Collected data entries
============================================================

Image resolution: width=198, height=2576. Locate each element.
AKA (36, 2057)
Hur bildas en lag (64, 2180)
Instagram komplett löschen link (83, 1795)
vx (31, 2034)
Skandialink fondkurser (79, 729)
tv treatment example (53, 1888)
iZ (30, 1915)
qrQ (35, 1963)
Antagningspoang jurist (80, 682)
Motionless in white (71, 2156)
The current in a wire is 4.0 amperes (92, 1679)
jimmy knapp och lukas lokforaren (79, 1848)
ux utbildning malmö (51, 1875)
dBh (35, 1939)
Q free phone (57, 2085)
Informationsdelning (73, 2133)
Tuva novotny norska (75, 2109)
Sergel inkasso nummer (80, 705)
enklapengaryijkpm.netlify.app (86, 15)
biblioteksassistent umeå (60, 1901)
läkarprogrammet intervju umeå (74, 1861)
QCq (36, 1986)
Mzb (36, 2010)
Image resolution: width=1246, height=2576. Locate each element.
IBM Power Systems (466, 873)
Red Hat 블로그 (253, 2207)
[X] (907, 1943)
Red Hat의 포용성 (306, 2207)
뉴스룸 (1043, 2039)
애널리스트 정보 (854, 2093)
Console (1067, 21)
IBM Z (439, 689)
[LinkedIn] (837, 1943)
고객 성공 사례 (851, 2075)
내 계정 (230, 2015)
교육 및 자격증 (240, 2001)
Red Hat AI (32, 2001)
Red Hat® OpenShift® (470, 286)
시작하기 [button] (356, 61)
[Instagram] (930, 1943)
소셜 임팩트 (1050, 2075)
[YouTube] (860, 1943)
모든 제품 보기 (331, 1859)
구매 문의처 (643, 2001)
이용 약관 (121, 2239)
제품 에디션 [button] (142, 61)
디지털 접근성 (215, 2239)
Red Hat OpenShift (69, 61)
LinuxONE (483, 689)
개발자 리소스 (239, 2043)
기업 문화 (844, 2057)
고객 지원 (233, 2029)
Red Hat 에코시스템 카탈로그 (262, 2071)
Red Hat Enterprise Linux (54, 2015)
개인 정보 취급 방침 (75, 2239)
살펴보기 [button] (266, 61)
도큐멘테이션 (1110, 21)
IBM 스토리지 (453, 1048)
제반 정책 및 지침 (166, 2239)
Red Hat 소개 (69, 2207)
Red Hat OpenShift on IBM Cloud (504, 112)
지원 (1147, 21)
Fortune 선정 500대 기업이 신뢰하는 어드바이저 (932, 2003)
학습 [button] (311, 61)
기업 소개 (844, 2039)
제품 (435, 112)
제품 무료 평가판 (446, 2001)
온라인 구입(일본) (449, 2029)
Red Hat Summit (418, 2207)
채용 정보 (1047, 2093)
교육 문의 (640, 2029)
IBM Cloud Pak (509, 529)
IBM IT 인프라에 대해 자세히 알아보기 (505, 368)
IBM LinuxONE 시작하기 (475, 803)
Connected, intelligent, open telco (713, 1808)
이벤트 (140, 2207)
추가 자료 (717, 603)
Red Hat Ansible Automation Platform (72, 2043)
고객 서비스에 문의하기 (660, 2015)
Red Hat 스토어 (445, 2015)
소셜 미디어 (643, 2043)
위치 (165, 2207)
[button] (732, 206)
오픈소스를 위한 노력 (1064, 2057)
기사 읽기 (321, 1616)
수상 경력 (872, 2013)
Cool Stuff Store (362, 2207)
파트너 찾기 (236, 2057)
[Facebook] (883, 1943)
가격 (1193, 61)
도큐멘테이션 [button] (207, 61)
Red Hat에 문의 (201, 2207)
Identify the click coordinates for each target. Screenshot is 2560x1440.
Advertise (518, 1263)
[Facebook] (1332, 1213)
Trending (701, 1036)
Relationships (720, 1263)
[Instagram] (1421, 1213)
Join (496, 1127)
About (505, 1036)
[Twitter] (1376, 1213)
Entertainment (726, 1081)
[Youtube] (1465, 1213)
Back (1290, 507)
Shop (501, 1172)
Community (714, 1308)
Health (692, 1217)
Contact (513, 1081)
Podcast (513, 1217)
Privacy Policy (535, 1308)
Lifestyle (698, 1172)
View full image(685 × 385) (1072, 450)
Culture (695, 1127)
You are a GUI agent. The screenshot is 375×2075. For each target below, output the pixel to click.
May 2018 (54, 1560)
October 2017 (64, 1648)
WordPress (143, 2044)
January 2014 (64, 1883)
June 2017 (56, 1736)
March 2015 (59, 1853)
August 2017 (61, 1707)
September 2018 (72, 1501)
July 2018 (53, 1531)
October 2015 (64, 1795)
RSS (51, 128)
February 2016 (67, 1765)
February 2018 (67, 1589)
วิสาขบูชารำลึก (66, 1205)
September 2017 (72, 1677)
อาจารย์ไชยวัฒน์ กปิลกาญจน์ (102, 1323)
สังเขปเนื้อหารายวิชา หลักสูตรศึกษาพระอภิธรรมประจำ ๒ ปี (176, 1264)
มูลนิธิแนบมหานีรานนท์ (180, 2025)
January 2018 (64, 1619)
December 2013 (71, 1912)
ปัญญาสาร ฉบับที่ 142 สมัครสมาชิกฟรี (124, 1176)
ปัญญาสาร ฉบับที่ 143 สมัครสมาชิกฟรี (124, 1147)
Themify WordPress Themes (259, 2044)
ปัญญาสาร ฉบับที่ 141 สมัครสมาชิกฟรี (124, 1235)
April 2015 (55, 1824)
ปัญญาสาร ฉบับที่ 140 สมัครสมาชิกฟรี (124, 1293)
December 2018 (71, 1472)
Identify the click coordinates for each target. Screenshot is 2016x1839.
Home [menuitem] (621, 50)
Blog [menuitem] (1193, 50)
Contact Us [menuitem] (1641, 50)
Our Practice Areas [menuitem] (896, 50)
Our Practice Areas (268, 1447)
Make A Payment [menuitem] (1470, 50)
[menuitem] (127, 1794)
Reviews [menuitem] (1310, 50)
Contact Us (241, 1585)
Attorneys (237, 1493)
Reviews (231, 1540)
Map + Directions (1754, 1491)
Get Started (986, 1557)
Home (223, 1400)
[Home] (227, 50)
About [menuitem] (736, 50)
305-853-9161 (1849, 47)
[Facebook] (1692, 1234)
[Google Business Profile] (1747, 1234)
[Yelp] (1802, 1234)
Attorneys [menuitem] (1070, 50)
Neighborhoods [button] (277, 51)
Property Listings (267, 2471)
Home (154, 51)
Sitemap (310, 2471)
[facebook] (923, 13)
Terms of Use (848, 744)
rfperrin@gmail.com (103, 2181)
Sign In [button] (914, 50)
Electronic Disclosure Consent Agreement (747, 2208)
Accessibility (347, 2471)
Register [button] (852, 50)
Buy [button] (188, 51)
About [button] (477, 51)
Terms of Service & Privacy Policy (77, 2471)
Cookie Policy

============================================================

Problem details:
Looking back over the data above, restate word for word the lines that begin at the line with "개인 정보 취급 방침 (75, 2239)" and end at the line with "제품 (435, 112)", inclusive.

Task answer:
개인 정보 취급 방침 (75, 2239)
살펴보기 [button] (266, 61)
도큐멘테이션 (1110, 21)
IBM 스토리지 (453, 1048)
제반 정책 및 지침 (166, 2239)
Red Hat 소개 (69, 2207)
Red Hat OpenShift on IBM Cloud (504, 112)
지원 (1147, 21)
Fortune 선정 500대 기업이 신뢰하는 어드바이저 (932, 2003)
학습 [button] (311, 61)
기업 소개 (844, 2039)
제품 (435, 112)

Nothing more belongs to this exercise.